It was a bleak and dreary rainy afternoon, perfect for an oyster roast at Bowen’s Island. For some reason, grey skies pair nicely with roasted oysters.
On Saturday, hungry adventurers took the shuttle from soggy downtown to Bowen’s Island out near Folly Beach for a very special Charleston Wine + Food Festival event. Southern Foodways Alliance was showing two films made by Joe York, one featuring oysterman Victor “Goat” Lafayette and the other chronicling the history of Bowen’s after a fire destroyed the original building about five years ago. There was also an exhibit of Cramer Gallimore’s photographs of Bowen’s. The City Paper was rather honored to be a sponsor of the event.

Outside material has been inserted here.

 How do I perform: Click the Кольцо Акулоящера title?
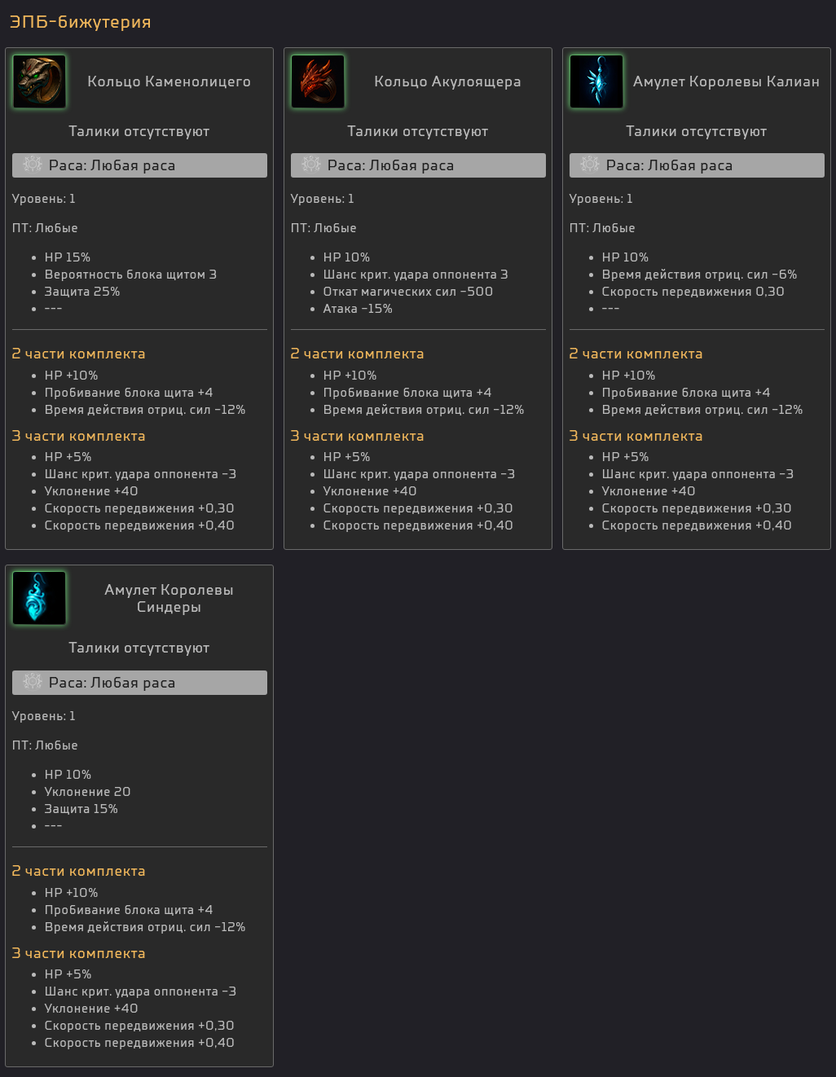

As soon as we stepped off the bus and grabbed an oyster stout from COAST Brewing Co., local clusters were shoveled onto the hot plate, covered in wet burlap, and steamed to perfection (that is, just barely popping open with plenty of liquid left inside). Veterans bellied up to the table with towels, knives, crackers, and cocktail sauce, while newbies were initiated into the ritual by the friendly locals.
Owner Robert Barber introduced Goat, an oysterman with a lot of personality, who had plenty of family on hand to shuck his oysters and giggle at him as he sang “I Got A Woman” (the Ray Charles version, not the Kanye sample).
A good bit of Barber’s family were in town for the event, including his parents Bob and Cile Barber, who live in Newberry. His wife, Lanelle, was there too, and we talked about their house fire, which destroyed their home a few months back. So sad, but they were able to move across the street into the senior Barbers’ home while they rebuild.
- Stephanie Barna
- Victor “Goat” Lafayette with Robert Barber
After we watched the movies, Barber put out another spread. This time we were treated to Frogmore Stew and banana pudding, which went nicely with the Froggy Ridge Cider.
The best part of the afternoon was talking to people who’d never been to Bowen’s Island — particularly the folks who work at national and regional media outlets — and witnessing them fall into a Bowen’s state of mind. I think they will go forth and spread the gospel, and I can’t think of a place more deserving than Bowen’s Island.